With pictures excluded, output exactly the lines that run from the first line of the data below through the line containing "Image resolution: width=267".

START Information supplied

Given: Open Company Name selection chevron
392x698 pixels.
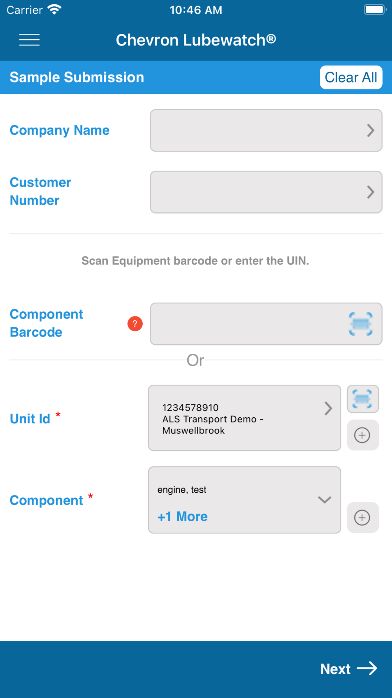Looking at the screenshot, I should [x=370, y=130].
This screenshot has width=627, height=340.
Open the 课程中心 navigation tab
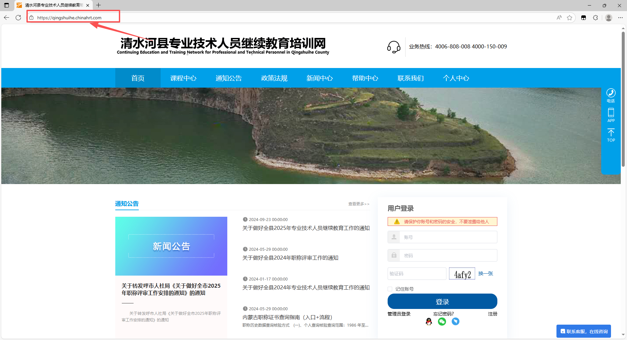point(183,78)
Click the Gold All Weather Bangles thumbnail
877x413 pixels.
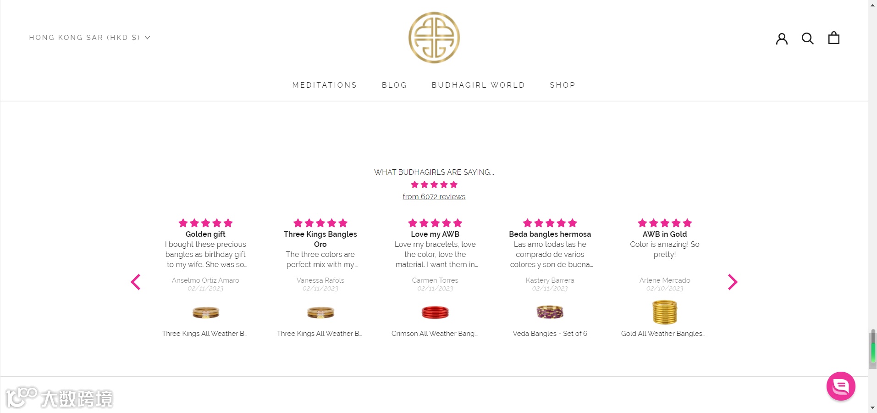click(664, 312)
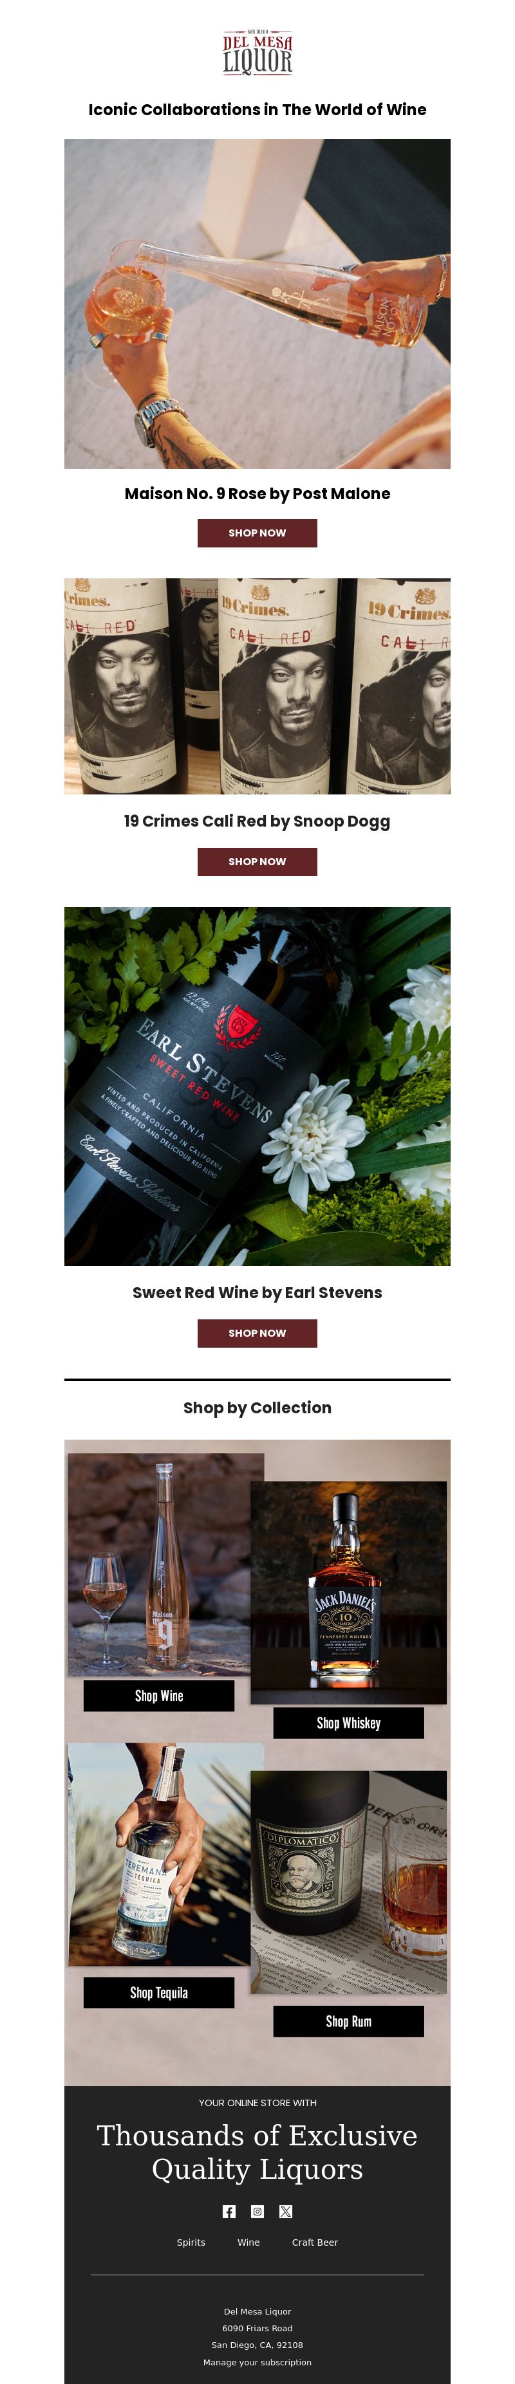The width and height of the screenshot is (515, 2384).
Task: Click the Del Mesa Liquor logo
Action: click(x=258, y=53)
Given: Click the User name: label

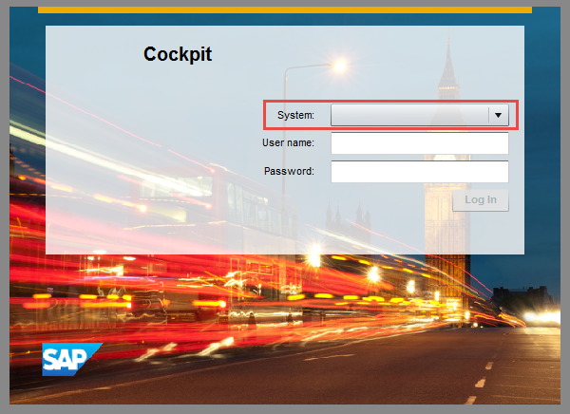Looking at the screenshot, I should pos(288,142).
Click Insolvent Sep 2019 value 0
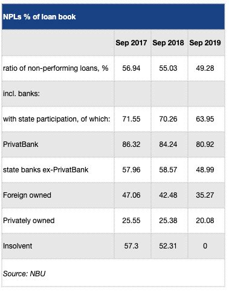 click(205, 246)
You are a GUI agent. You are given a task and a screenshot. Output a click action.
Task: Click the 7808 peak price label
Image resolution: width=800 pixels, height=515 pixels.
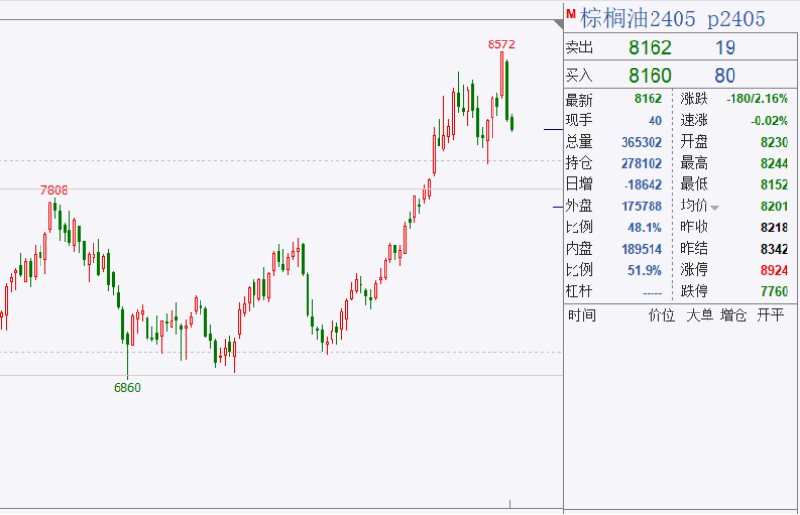(54, 190)
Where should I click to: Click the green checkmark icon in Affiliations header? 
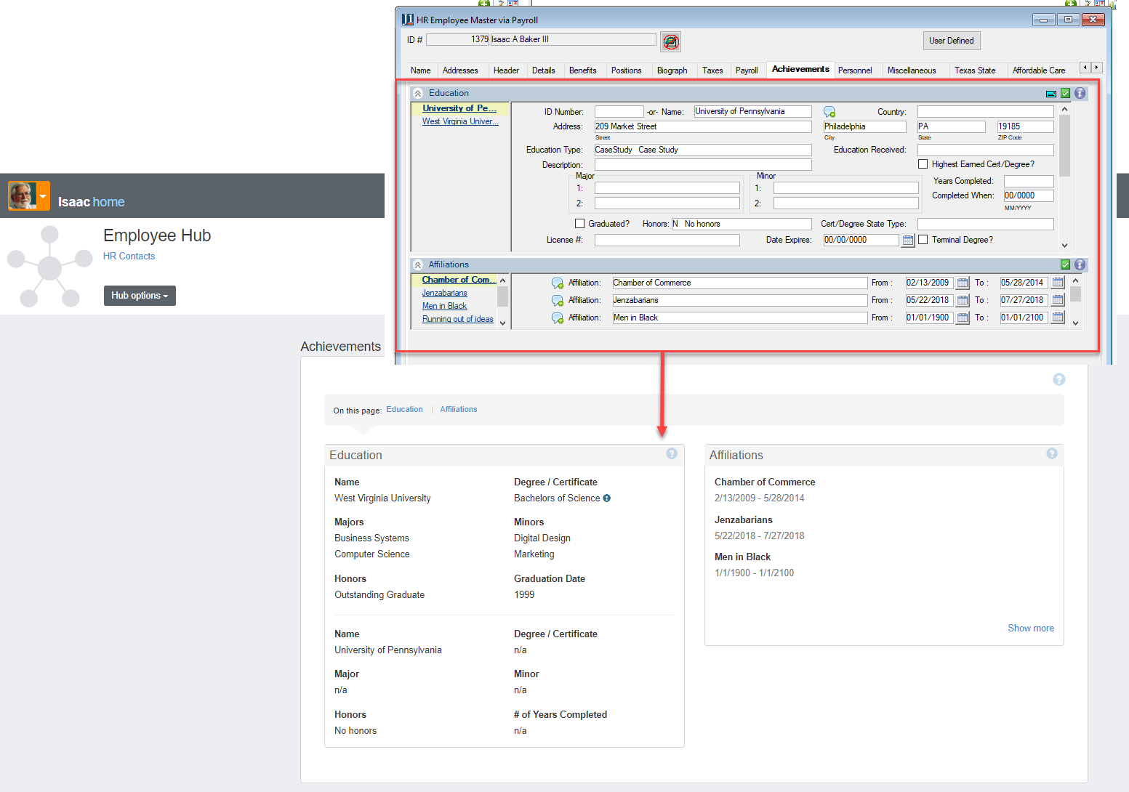1065,265
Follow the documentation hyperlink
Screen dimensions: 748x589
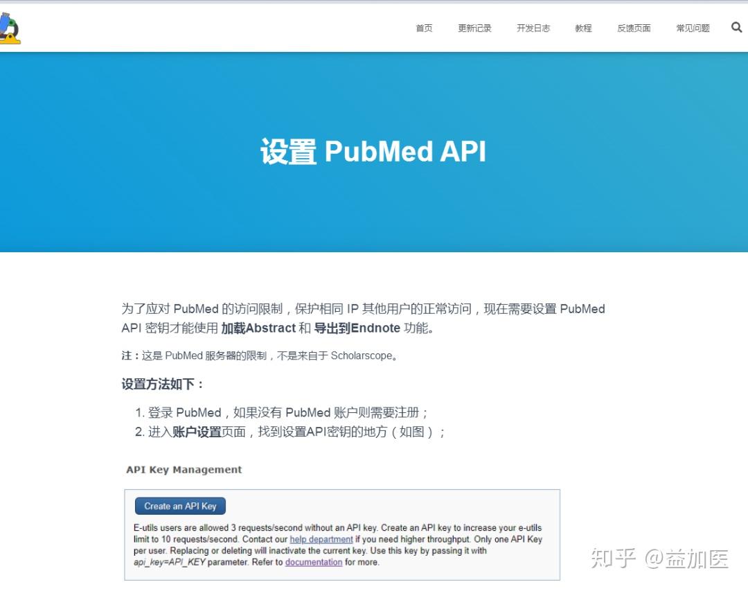(313, 562)
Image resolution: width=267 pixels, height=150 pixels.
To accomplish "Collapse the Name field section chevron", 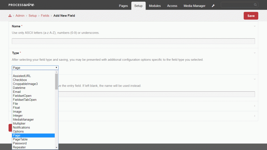I will click(254, 26).
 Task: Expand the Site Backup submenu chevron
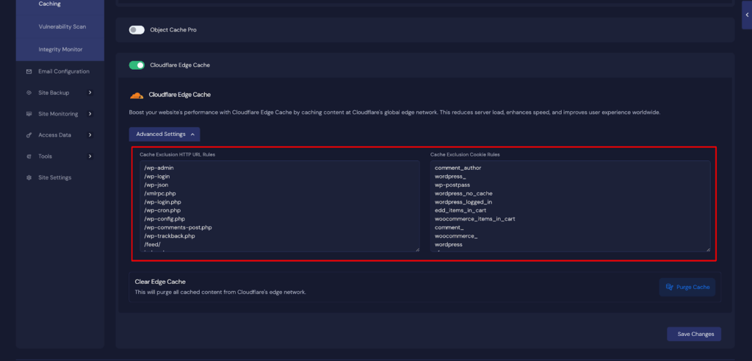click(x=90, y=93)
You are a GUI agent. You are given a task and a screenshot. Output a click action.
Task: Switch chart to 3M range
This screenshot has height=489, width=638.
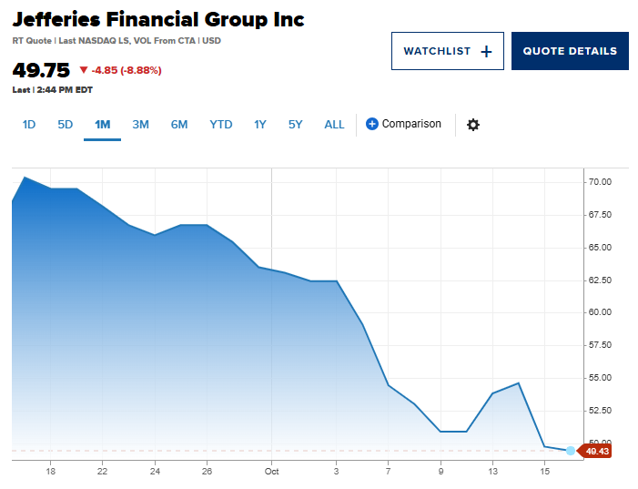(x=140, y=125)
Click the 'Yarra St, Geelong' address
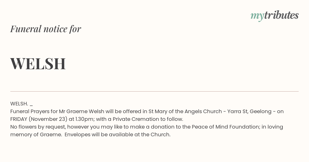309x162 pixels. tap(249, 111)
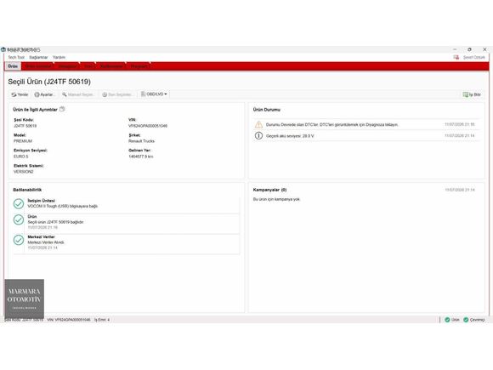The image size is (493, 370).
Task: Open the Tech Tool menu
Action: point(16,57)
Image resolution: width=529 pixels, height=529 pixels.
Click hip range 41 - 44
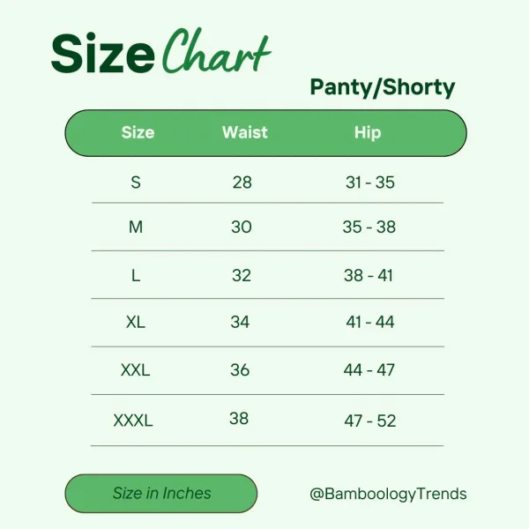click(370, 322)
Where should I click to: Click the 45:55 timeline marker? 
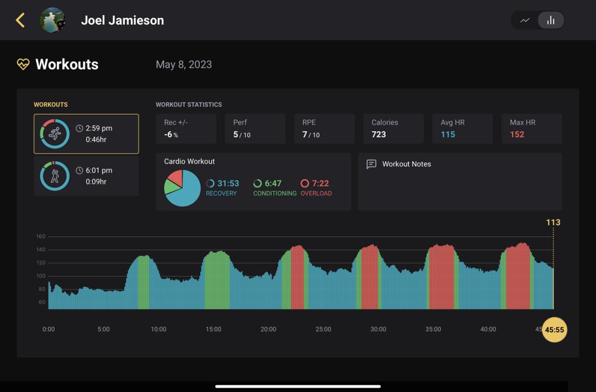554,330
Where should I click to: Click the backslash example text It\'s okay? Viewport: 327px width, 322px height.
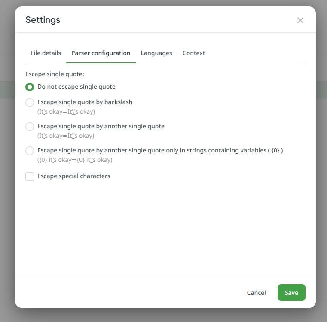[x=66, y=111]
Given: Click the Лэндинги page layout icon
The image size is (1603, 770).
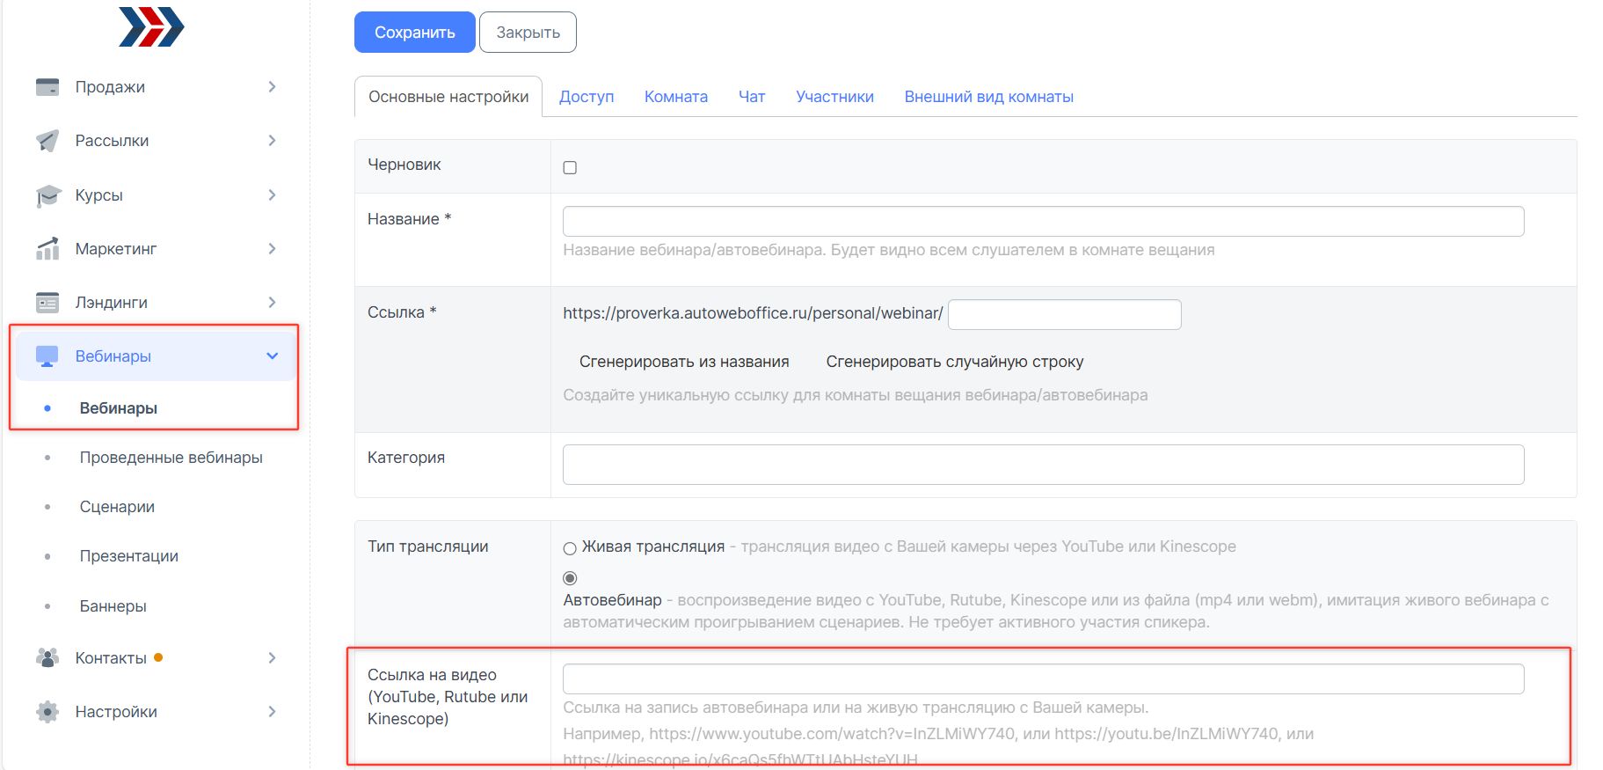Looking at the screenshot, I should [47, 303].
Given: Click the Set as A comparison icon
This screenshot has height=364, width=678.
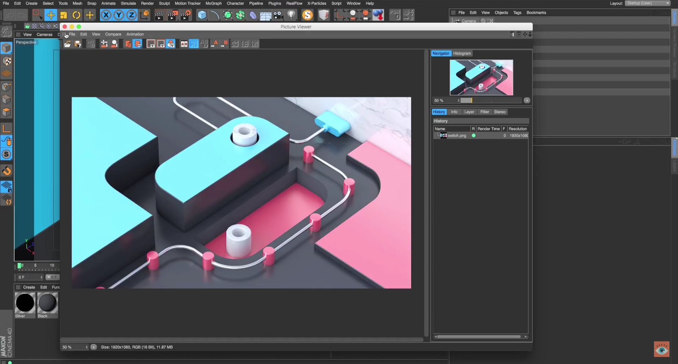Looking at the screenshot, I should point(215,44).
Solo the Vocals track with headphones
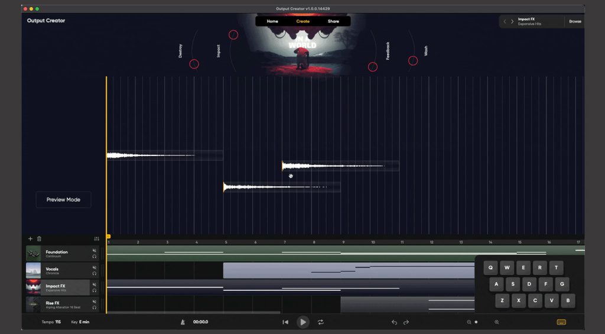 [x=95, y=273]
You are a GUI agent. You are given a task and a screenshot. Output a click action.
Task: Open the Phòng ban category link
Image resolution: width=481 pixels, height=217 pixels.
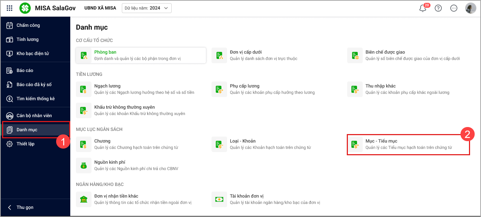tap(105, 52)
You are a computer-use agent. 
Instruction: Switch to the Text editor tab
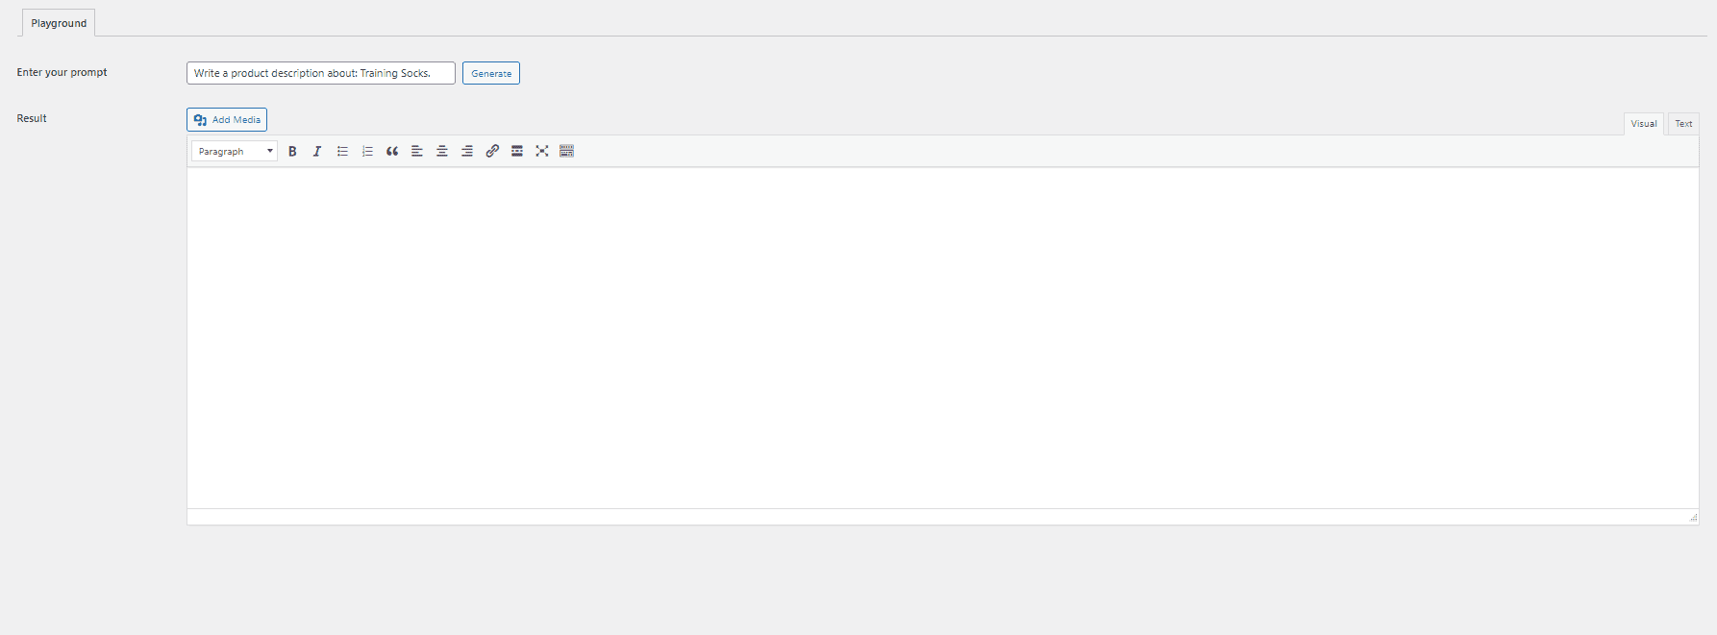[1683, 124]
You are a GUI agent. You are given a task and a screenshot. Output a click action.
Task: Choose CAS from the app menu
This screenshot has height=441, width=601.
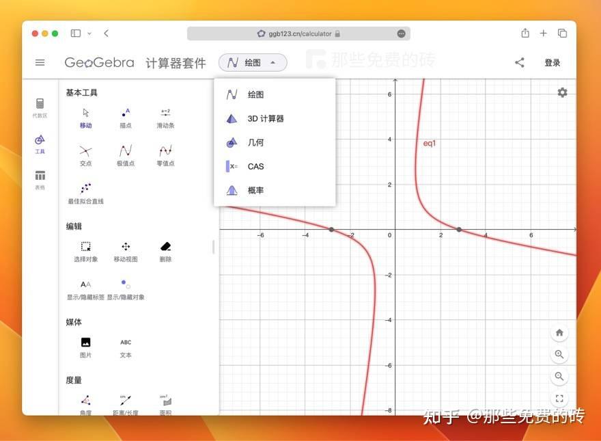[255, 166]
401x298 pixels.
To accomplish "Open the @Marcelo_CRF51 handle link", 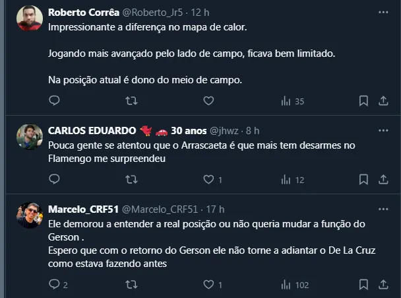I will tap(160, 209).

END Information supplied

* _Solution_:
Given: Open Company Name selection chevron
392x698 pixels.
Looking at the screenshot, I should [x=370, y=130].
This screenshot has width=627, height=340.
Open the 课程中心 navigation tab
point(183,78)
Click the Gold All Weather Bangles thumbnail
877x413 pixels.
click(664, 312)
The width and height of the screenshot is (515, 2384).
Task: Click the Del Mesa Liquor logo
Action: click(x=258, y=53)
Given: Click the User name: label

Looking at the screenshot, I should pos(288,142).
Click Insolvent Sep 2019 value 0
 click(205, 246)
You are a GUI agent. You are given a task and a screenshot. Output a click action.
Task: Click the 7808 peak price label
Image resolution: width=800 pixels, height=515 pixels.
(54, 190)
Where should I click to: Click the green checkmark icon in Affiliations header? 
1065,265
Follow the documentation hyperlink
Screen dimensions: 748x589
(313, 562)
Image resolution: width=267 pixels, height=150 pixels.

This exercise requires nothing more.